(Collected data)
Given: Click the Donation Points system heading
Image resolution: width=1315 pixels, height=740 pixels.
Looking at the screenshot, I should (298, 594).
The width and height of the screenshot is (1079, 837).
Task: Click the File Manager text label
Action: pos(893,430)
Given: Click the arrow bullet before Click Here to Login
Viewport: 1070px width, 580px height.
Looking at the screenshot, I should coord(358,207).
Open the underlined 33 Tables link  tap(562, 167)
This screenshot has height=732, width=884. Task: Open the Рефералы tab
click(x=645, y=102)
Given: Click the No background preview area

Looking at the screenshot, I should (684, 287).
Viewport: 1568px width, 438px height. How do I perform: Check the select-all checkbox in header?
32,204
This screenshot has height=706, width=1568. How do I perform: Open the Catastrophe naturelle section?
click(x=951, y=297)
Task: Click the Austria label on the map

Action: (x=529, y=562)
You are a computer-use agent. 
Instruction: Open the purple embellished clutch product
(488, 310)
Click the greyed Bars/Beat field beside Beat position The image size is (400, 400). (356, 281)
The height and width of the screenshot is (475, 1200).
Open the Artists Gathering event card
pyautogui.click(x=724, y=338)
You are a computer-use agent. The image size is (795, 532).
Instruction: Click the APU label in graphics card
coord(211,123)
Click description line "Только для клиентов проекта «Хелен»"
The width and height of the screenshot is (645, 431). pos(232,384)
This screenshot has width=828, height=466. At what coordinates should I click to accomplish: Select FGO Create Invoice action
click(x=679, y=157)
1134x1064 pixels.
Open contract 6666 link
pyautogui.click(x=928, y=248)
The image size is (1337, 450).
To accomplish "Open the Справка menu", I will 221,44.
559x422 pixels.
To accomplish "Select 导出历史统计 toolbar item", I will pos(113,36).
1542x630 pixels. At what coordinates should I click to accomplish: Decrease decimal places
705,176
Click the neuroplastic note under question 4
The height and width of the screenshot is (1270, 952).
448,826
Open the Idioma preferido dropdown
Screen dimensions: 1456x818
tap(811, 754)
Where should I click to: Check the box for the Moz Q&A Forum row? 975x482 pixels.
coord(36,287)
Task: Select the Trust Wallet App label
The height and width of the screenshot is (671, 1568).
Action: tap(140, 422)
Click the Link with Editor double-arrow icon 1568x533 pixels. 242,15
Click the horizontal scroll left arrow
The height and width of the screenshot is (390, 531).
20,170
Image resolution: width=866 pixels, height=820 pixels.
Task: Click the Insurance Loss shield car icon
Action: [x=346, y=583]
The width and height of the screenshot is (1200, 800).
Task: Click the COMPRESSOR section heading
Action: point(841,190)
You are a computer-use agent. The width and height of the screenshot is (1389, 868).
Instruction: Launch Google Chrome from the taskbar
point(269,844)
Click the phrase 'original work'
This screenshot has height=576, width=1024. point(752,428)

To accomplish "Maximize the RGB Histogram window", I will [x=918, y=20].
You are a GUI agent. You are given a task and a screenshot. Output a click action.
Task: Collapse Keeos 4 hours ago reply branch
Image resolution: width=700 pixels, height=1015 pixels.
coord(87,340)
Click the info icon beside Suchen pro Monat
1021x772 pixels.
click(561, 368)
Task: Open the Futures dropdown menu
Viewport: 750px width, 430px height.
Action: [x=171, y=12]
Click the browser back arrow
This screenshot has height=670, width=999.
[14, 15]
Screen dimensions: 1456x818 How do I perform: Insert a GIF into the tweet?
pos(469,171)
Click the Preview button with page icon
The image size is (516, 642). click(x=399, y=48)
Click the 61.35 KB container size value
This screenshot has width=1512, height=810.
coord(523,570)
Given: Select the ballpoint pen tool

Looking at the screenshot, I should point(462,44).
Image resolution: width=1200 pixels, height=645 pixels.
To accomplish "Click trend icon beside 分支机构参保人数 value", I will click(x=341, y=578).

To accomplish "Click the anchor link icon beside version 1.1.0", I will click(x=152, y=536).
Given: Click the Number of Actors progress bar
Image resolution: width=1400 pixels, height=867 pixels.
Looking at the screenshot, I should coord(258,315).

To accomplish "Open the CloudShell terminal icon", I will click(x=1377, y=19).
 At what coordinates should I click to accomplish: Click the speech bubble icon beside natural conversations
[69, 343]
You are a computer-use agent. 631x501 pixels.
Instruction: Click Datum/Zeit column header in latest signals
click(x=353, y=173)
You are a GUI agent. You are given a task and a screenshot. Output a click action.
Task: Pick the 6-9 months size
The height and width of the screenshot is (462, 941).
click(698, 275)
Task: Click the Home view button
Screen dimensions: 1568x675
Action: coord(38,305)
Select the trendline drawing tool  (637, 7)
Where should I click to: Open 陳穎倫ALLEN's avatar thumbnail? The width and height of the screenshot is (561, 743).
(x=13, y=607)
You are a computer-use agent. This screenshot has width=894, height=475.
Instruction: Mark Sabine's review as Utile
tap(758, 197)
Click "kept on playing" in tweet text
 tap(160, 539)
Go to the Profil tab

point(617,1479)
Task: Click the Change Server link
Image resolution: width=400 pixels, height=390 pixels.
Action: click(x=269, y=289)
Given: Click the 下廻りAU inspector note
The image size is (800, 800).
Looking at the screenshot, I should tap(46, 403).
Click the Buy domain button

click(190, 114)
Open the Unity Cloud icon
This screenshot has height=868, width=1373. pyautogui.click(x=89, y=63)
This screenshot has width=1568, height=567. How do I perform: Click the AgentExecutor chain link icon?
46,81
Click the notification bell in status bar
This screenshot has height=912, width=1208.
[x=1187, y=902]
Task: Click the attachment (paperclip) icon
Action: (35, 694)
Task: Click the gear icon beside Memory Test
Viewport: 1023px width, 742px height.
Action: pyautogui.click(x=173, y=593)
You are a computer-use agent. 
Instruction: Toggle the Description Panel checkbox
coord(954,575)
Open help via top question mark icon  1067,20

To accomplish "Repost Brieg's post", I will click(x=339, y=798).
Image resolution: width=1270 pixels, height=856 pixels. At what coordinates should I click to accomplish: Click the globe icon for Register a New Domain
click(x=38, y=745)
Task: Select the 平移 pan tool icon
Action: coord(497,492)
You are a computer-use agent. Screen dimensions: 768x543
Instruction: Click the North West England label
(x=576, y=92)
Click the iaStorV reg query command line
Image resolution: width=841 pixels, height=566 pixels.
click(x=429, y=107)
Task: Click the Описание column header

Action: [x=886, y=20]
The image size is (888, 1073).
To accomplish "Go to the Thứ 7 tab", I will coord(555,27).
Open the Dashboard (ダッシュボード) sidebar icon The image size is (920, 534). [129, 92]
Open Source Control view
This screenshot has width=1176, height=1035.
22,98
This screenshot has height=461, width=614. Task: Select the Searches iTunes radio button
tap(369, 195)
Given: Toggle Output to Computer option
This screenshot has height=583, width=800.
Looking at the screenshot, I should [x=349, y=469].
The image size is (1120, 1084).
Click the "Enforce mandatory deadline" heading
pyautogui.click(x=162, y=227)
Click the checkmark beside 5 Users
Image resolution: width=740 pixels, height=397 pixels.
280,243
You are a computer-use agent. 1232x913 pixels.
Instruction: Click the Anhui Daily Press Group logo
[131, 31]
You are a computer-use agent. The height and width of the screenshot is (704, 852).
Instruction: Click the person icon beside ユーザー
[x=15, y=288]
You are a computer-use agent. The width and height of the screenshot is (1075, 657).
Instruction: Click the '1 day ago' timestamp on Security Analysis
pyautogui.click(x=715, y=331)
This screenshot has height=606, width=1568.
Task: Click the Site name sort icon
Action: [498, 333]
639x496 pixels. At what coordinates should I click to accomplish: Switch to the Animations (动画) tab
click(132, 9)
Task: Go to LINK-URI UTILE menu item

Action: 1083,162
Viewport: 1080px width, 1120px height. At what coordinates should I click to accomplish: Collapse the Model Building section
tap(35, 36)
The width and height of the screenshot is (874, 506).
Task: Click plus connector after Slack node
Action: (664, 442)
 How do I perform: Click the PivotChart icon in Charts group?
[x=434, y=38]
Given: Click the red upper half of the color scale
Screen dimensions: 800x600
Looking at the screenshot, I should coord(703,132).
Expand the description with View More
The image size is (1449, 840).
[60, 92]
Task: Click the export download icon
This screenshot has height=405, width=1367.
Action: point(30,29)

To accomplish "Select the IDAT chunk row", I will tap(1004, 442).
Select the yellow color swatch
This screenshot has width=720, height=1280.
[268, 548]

» **Task item**: Using the data above, print exactly the lines from the line that contains "Go to the Profil tab" through the line that contains "Given: Click the 下廻りAU inspector note", with both included.

» **Answer to this task**:
Go to the Profil tab

point(617,1479)
Task: Click the Change Server link
Image resolution: width=400 pixels, height=390 pixels.
Action: click(x=269, y=289)
Given: Click the 下廻りAU inspector note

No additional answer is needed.